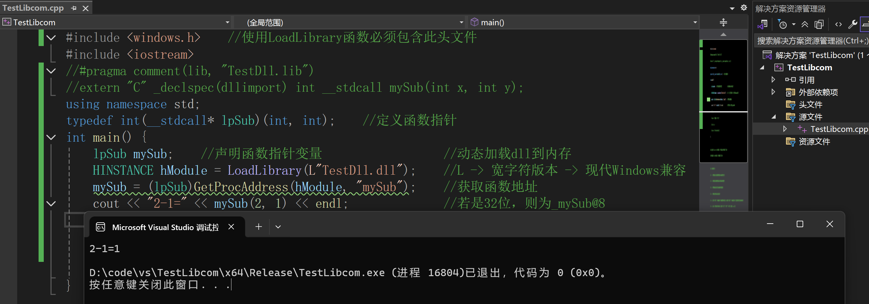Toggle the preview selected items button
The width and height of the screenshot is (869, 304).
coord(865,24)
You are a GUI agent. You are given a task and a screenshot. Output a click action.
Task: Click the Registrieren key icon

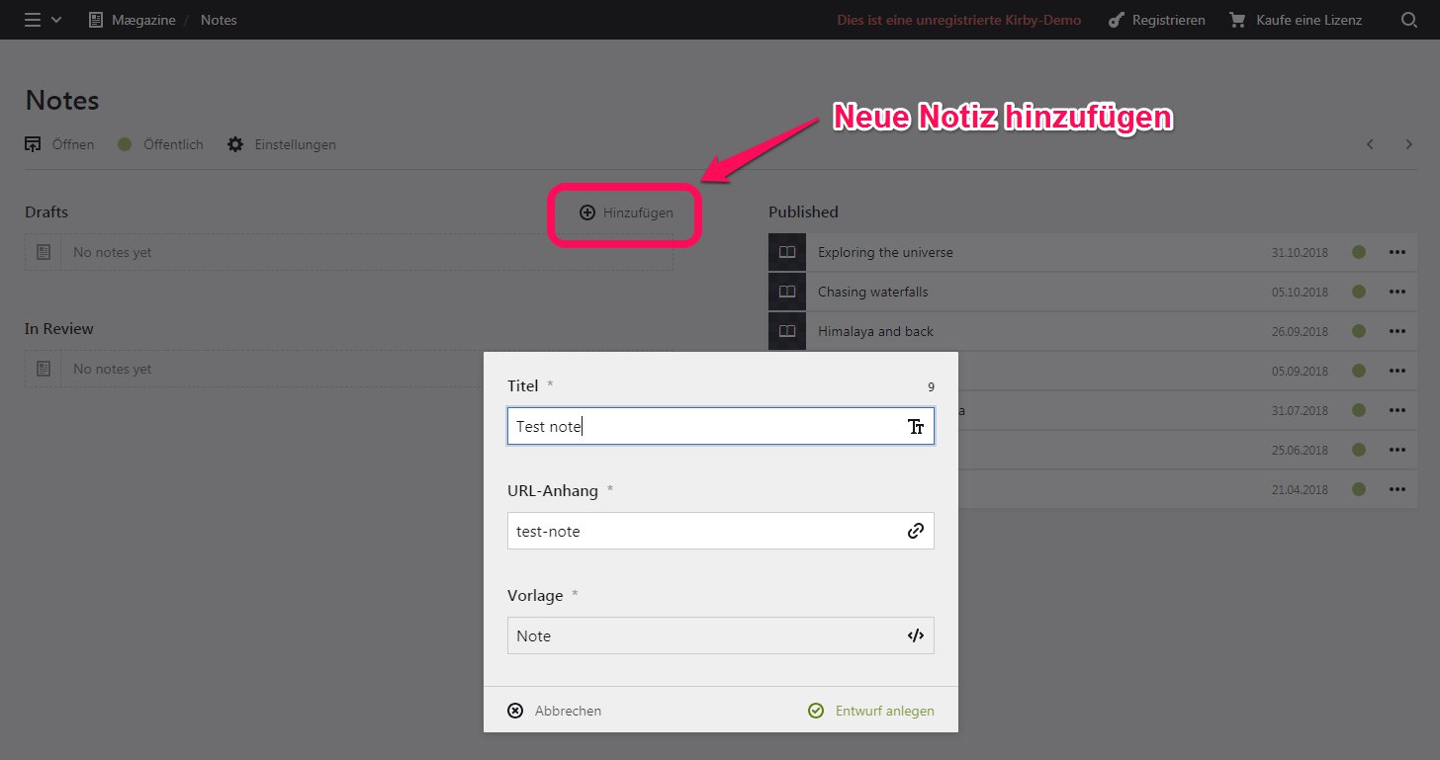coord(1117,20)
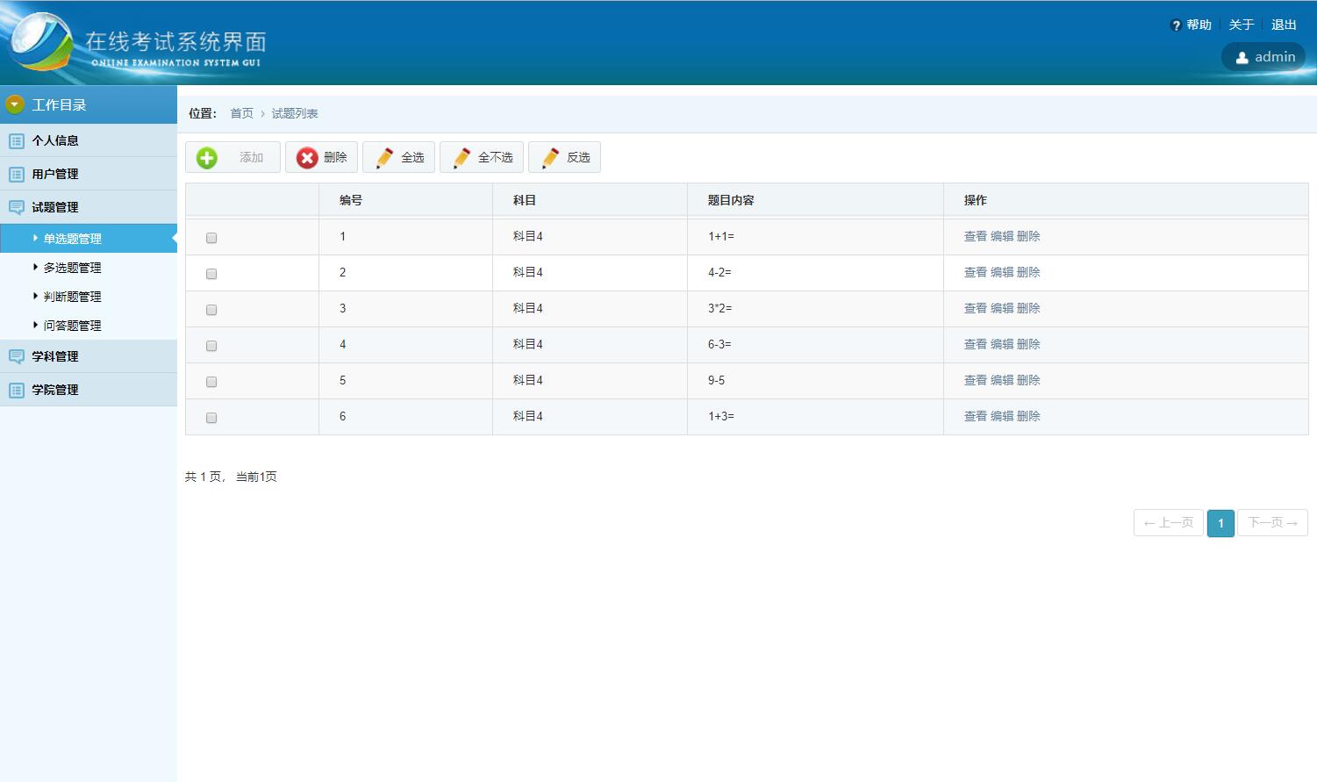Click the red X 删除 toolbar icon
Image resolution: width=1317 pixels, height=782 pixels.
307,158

## [TASK INSTRUCTIONS]
Pictures are to be left out, and each line from the one that contains "You are a GUI" through the end of the listing is to be copied exactly.

## [EXERCISE RESPONSE]
You are a GUI agent. You are given a task and a screenshot. Output a click action.
Task: Click the Registrieren key icon

coord(1117,20)
Click the red X 删除 toolbar icon
Image resolution: width=1317 pixels, height=782 pixels.
307,158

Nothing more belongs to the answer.